| Collected data |

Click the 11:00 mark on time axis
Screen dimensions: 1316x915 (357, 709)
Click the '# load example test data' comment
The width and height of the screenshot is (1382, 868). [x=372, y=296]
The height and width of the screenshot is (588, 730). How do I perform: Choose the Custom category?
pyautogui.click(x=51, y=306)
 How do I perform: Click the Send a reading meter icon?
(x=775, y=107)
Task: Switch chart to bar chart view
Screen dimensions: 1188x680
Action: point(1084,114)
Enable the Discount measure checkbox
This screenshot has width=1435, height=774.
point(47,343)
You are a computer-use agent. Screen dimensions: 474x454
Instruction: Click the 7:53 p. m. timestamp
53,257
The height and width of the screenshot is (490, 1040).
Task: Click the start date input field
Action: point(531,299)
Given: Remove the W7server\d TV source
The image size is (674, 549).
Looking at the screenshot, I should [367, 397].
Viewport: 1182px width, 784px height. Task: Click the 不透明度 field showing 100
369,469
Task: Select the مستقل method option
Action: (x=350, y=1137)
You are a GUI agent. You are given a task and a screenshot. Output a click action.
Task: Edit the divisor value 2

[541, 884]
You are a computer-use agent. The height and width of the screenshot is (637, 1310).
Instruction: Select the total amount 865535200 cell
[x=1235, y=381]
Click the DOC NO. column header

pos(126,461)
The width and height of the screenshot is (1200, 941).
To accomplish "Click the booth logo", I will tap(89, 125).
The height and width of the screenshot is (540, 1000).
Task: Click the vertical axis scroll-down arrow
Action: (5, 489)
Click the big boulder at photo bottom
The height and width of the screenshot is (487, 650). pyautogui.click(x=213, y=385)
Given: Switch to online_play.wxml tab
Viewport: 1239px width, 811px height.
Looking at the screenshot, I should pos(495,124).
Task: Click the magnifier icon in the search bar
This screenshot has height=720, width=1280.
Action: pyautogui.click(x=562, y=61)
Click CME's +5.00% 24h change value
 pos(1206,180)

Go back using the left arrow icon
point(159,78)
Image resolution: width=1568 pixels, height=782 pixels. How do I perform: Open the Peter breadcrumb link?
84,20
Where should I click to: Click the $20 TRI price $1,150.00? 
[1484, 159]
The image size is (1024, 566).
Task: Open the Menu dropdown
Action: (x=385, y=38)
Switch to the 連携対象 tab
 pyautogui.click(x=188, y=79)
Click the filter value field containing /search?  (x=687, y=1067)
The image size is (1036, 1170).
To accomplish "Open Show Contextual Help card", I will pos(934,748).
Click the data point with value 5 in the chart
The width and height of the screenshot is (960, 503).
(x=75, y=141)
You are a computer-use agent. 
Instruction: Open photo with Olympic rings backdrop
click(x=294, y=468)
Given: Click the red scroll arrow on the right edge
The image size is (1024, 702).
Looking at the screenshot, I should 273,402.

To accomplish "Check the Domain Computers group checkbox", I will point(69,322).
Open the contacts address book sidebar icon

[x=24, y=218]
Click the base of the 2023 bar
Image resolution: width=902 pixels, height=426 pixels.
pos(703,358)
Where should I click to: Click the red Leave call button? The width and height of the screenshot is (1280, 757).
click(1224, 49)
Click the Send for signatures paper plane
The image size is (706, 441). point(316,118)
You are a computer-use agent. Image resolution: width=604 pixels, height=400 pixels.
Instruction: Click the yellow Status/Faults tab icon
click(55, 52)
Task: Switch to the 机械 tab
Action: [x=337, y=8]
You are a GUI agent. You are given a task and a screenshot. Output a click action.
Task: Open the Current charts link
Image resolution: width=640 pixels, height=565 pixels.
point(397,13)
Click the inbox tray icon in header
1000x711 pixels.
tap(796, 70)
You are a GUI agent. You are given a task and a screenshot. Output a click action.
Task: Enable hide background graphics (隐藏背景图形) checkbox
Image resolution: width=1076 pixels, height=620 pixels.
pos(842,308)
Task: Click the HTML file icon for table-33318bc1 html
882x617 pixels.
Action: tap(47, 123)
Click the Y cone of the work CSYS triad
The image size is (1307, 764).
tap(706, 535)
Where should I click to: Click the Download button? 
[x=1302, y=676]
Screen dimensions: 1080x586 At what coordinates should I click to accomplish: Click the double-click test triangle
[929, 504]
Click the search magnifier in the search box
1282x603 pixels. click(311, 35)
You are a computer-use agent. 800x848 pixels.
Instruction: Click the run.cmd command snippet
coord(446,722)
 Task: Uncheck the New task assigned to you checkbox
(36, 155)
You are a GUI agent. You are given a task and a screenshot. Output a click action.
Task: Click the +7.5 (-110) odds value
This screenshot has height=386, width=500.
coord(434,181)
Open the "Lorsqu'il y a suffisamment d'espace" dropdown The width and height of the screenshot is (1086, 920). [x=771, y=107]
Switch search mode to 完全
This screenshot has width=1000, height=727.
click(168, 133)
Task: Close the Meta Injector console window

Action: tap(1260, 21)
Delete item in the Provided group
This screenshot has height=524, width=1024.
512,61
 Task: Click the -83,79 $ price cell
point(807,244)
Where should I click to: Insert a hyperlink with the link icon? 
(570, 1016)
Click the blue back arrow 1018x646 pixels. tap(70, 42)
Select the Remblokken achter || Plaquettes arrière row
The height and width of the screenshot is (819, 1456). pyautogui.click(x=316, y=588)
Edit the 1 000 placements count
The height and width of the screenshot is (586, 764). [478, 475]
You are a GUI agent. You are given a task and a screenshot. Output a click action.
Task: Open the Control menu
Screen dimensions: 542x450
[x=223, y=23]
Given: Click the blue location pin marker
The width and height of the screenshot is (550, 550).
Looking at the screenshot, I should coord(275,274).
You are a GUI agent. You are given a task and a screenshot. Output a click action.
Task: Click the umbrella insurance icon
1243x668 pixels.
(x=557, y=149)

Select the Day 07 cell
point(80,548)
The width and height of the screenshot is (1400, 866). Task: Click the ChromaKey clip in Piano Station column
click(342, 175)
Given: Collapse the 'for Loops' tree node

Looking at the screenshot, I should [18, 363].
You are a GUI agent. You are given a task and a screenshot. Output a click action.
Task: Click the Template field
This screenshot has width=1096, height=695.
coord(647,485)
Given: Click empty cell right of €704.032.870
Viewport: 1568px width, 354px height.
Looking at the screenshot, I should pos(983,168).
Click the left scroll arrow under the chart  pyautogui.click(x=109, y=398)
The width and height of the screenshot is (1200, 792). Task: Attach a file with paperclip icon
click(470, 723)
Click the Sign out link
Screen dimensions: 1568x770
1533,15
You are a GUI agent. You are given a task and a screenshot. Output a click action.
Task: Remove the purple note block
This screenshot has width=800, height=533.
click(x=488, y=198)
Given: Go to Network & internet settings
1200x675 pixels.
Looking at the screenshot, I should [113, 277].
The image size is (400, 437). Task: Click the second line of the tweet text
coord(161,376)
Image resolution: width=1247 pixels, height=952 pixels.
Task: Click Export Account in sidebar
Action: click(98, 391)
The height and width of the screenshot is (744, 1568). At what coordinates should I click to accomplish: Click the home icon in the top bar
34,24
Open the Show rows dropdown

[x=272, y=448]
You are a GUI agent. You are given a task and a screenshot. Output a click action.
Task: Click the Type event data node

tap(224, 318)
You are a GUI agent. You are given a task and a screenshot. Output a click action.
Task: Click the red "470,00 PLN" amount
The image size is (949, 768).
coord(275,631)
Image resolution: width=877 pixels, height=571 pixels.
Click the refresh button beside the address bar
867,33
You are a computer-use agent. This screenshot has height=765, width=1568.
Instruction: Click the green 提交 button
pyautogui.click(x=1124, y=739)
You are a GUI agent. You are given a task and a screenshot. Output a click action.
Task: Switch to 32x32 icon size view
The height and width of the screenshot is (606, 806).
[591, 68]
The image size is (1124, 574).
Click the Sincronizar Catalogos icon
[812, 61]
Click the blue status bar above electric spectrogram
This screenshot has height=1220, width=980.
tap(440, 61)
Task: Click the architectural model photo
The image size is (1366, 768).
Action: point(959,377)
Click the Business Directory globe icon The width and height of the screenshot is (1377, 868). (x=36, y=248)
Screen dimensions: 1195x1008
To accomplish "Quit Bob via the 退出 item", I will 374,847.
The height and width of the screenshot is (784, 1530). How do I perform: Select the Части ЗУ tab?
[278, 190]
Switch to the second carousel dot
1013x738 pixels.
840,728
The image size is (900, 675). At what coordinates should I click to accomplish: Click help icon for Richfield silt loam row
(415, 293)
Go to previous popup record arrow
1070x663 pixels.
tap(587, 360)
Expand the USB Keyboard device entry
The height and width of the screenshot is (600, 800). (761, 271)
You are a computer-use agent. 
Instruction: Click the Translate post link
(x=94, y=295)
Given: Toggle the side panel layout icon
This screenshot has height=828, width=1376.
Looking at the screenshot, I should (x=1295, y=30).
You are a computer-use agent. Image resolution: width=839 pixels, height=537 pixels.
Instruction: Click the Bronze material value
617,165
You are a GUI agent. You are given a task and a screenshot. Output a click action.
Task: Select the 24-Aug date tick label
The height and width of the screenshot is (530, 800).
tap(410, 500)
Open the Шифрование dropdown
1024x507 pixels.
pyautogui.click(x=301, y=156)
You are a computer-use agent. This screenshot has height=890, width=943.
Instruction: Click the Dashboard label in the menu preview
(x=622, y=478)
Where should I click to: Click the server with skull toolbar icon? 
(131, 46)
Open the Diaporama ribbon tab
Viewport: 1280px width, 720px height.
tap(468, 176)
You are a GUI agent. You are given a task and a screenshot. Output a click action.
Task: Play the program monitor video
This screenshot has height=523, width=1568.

| What to produce |
Using the records above, find and show each line with the string "right".

| Response to the exercise |
Given: Click the red scroll arrow on the right edge
Given: Click empty cell right of €704.032.870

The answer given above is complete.